PROBLEM REQUIREMENTS
Go to the line containing "The width and" and retype it and every later line exactly as written, up to the last line of the entries. Keep pictures out.

** DATASET RECORDS follows **

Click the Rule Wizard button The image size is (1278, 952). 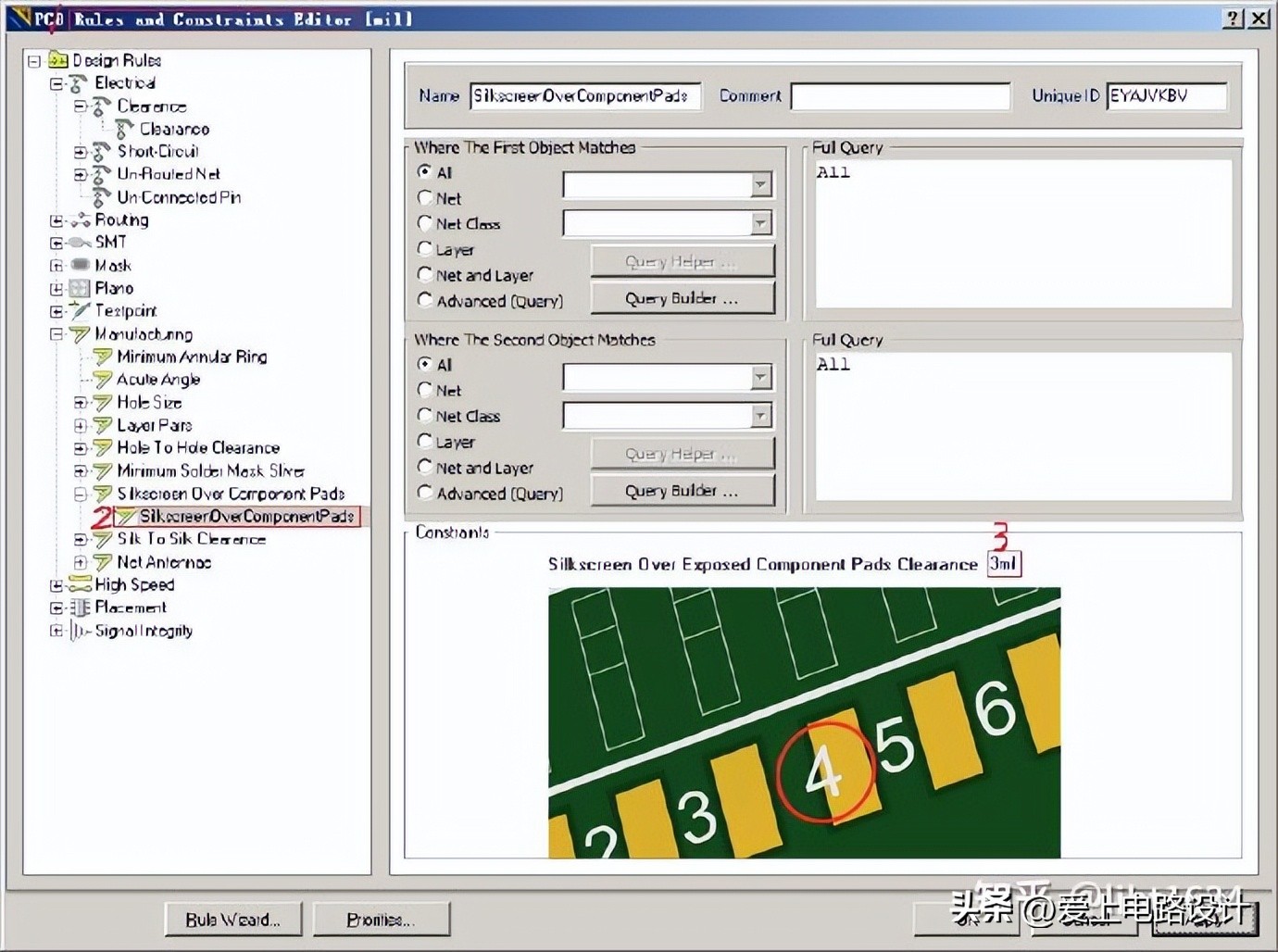[232, 920]

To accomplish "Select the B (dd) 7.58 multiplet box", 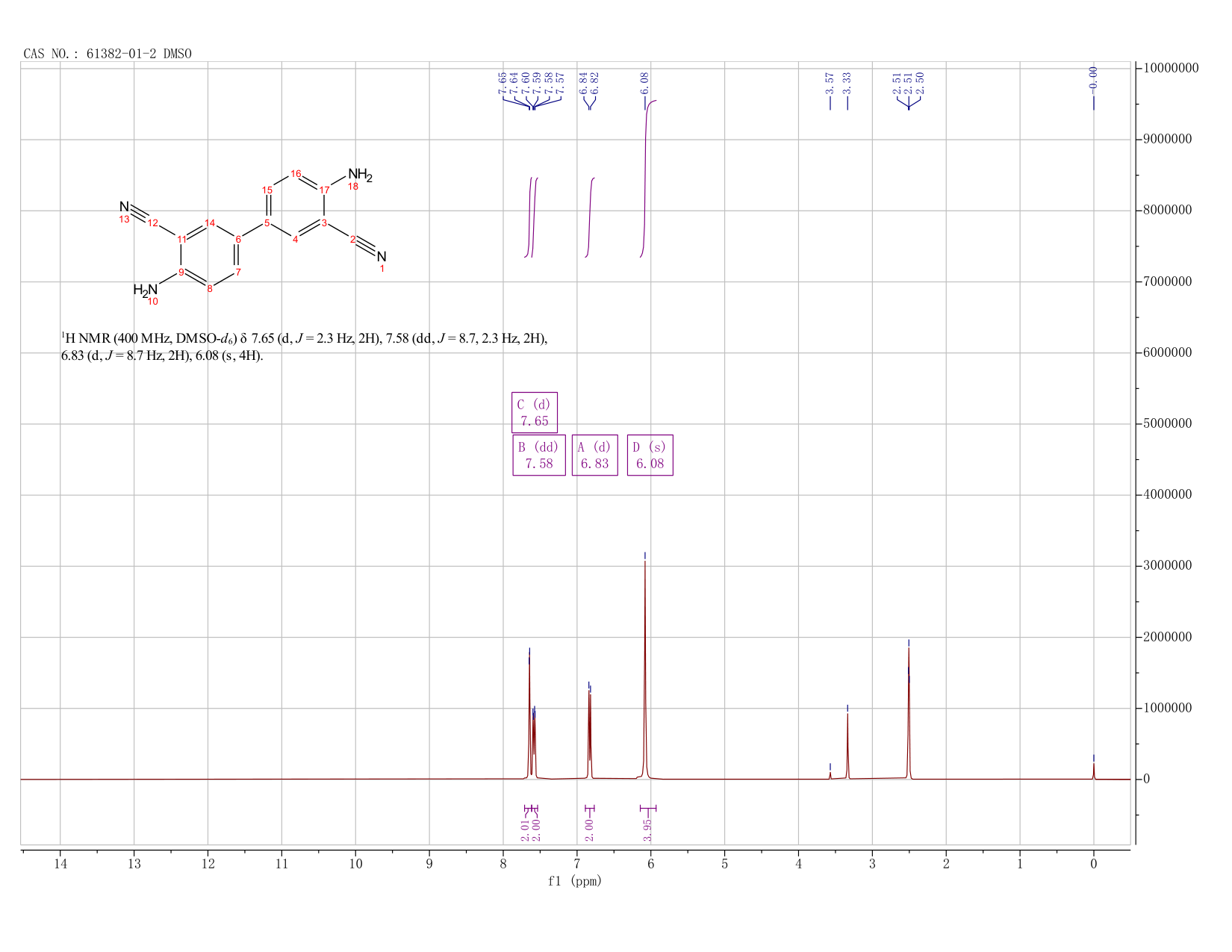I will (x=539, y=455).
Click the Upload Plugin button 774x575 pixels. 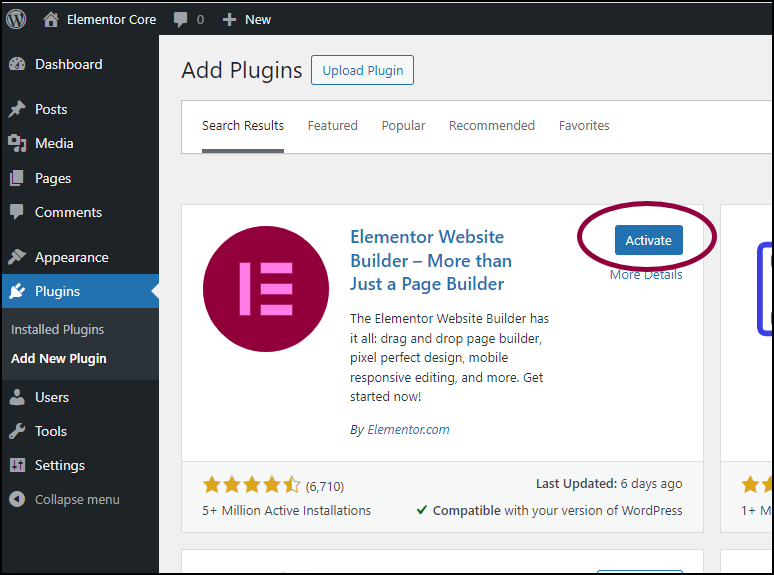(362, 70)
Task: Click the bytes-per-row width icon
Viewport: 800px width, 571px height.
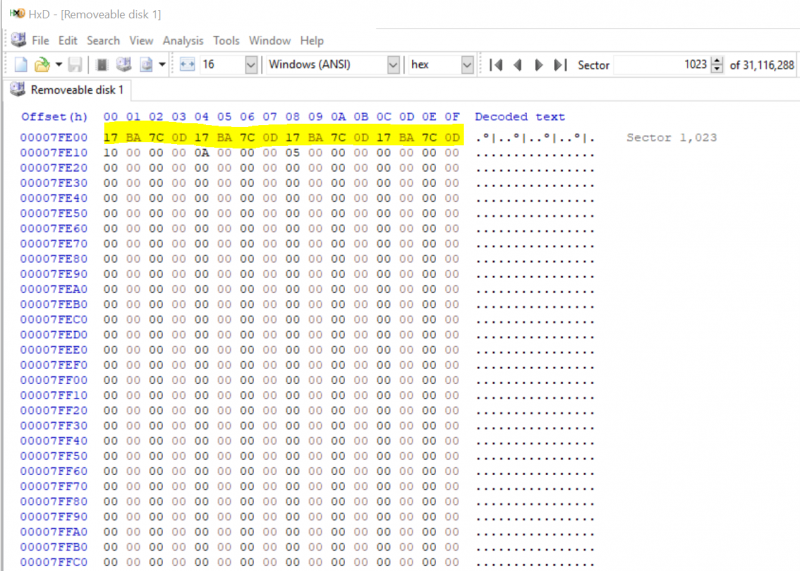Action: pos(187,65)
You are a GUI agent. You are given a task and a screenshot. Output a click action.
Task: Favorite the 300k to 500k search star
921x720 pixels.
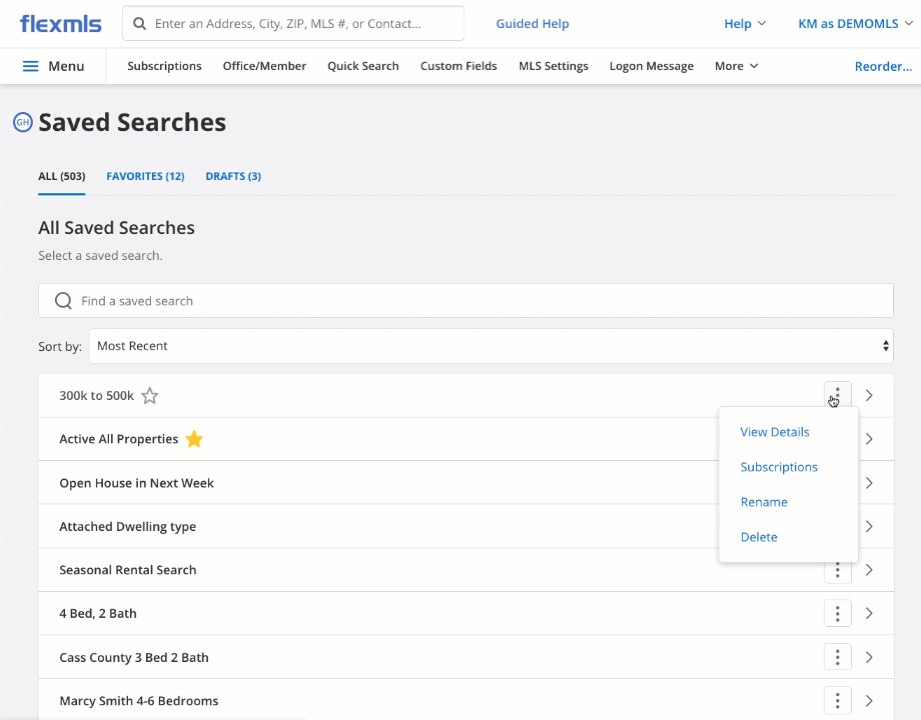coord(150,396)
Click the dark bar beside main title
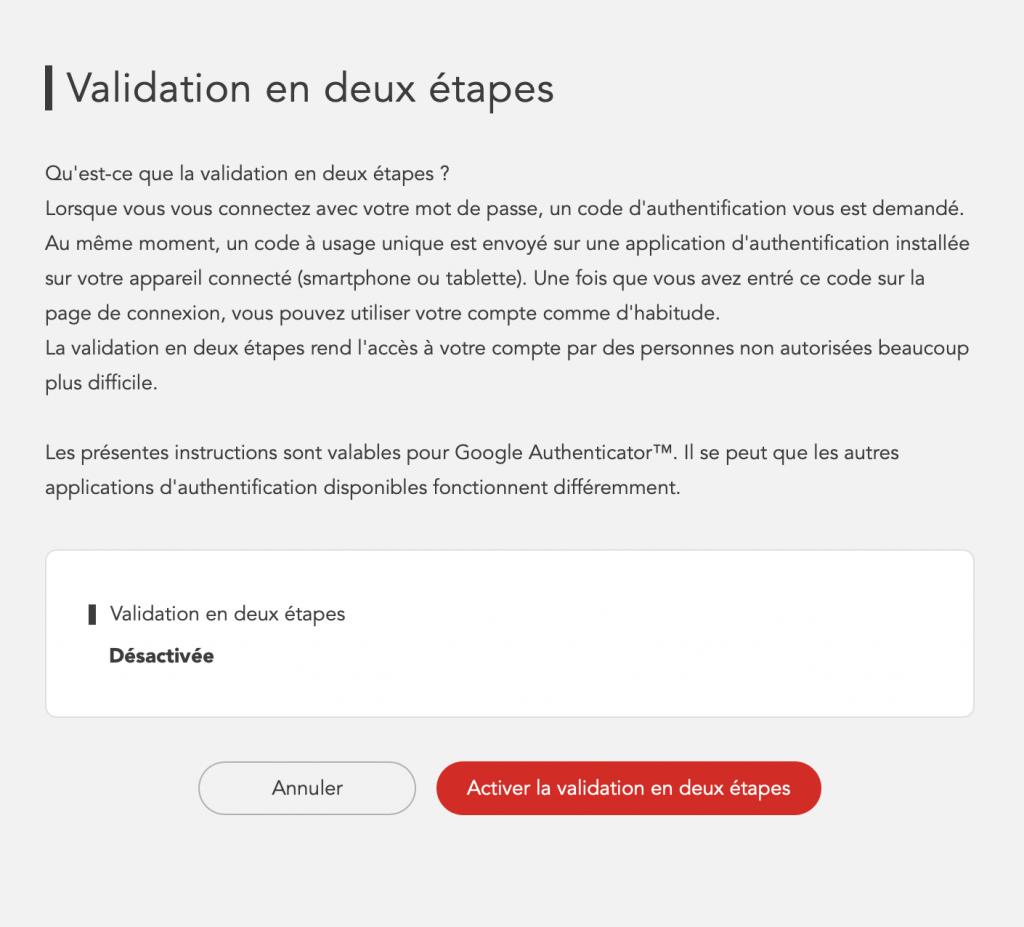1024x927 pixels. coord(49,88)
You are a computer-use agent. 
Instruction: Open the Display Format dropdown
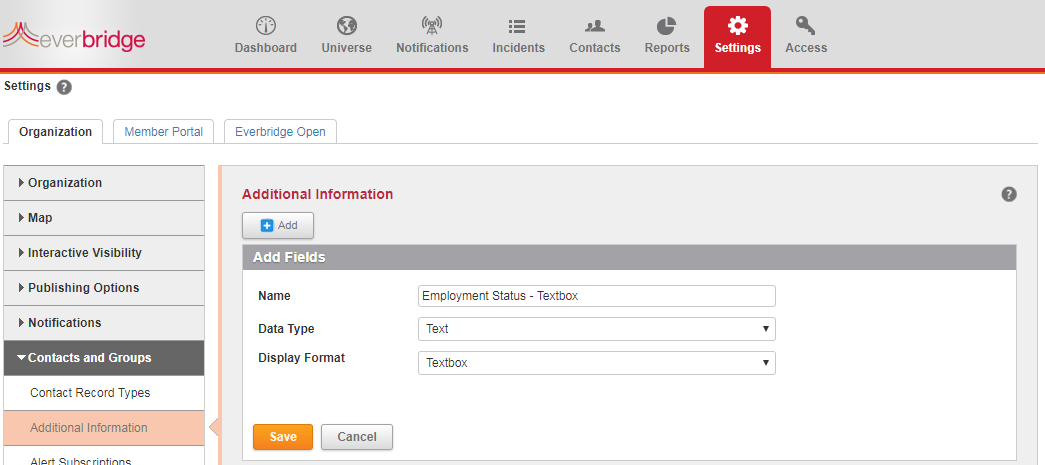[596, 363]
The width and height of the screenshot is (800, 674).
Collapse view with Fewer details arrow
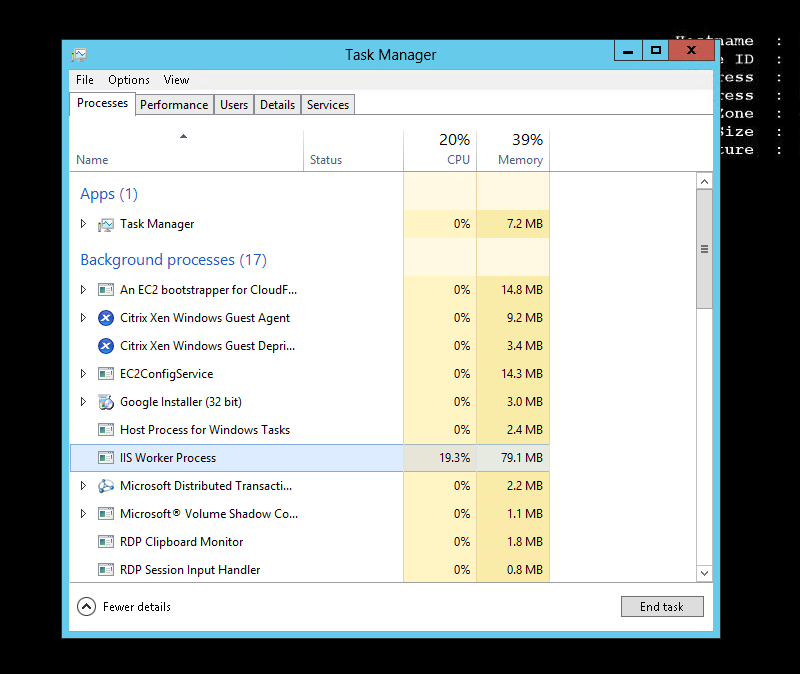coord(86,606)
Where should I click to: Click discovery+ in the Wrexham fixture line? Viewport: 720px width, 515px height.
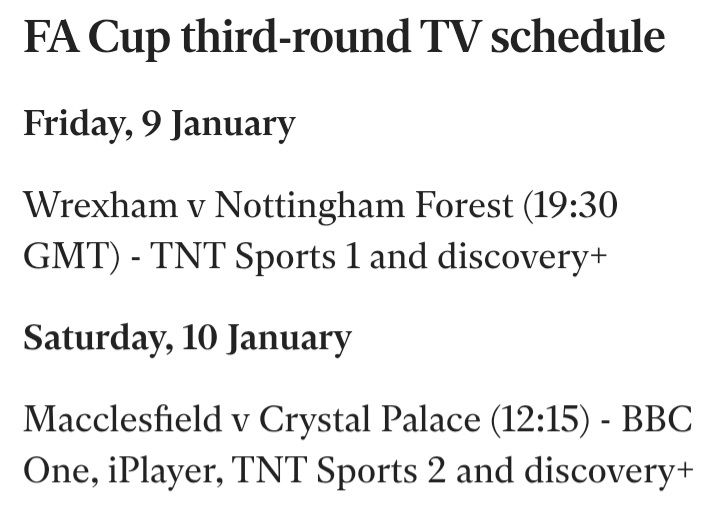(522, 258)
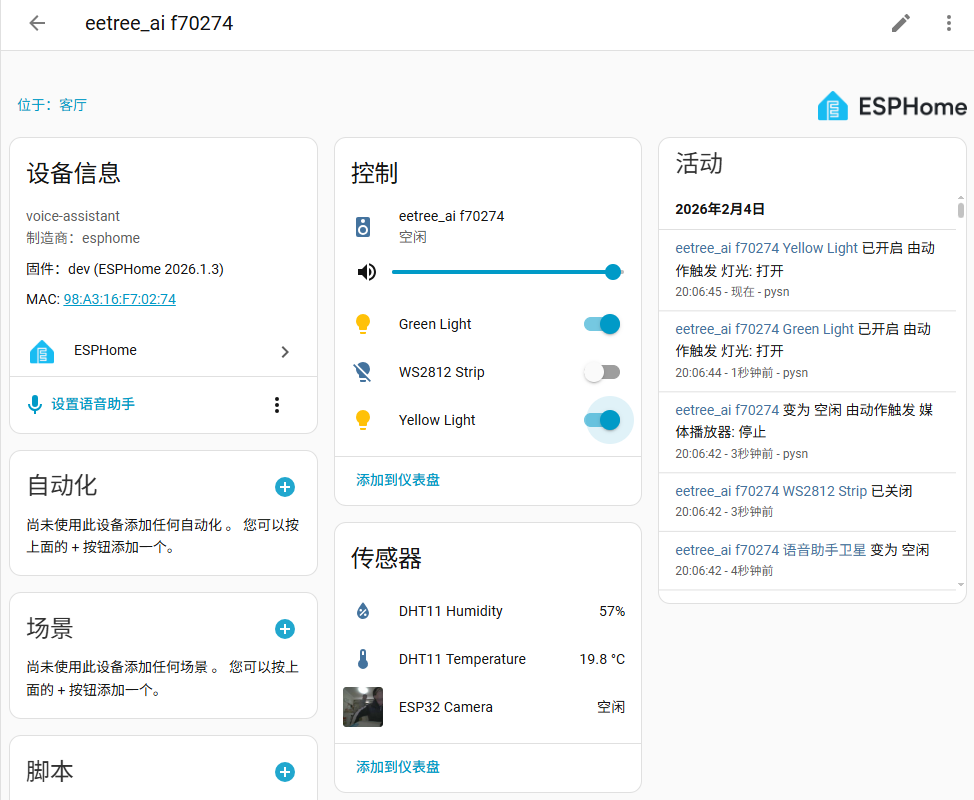Image resolution: width=974 pixels, height=800 pixels.
Task: Expand the ESPHome integration chevron
Action: [285, 351]
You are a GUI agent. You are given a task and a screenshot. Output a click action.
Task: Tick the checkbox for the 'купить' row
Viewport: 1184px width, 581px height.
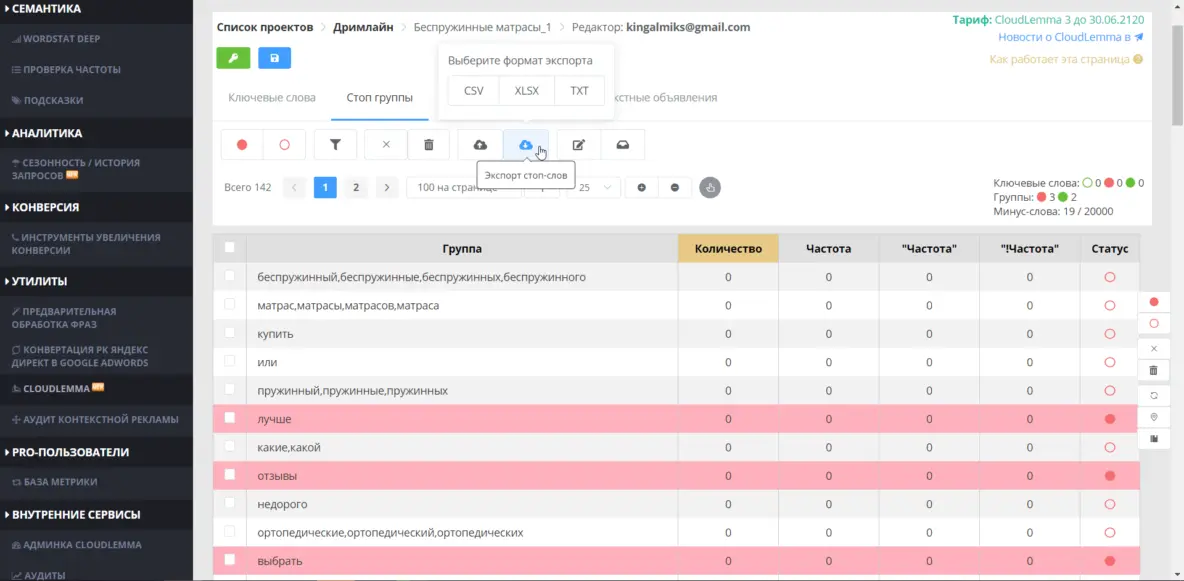click(230, 333)

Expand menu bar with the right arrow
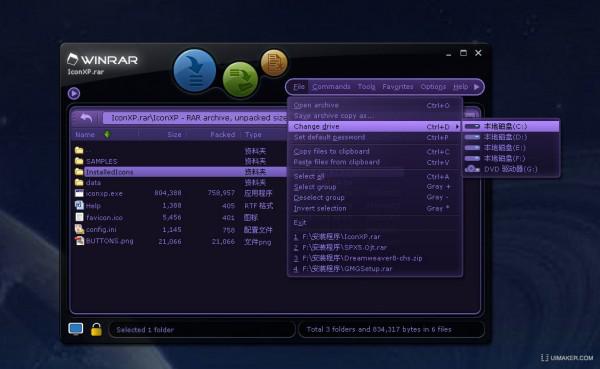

** End of DATASET RECORDS **

ANSWER TO THIS TASK
The width and height of the screenshot is (800, 674).
Collapse view with Fewer details arrow
coord(86,606)
Where should I click to: Click discovery+ in the Wrexham fixture line? Viewport: 720px width, 515px height.
(522, 258)
Image resolution: width=974 pixels, height=800 pixels.
Task: Expand the ESPHome integration chevron
Action: [285, 351]
You are a GUI agent. You are given a task and a screenshot. Output a click action.
Task: Tick the checkbox for the 'купить' row
Viewport: 1184px width, 581px height.
click(230, 333)

Expand menu bar with the right arrow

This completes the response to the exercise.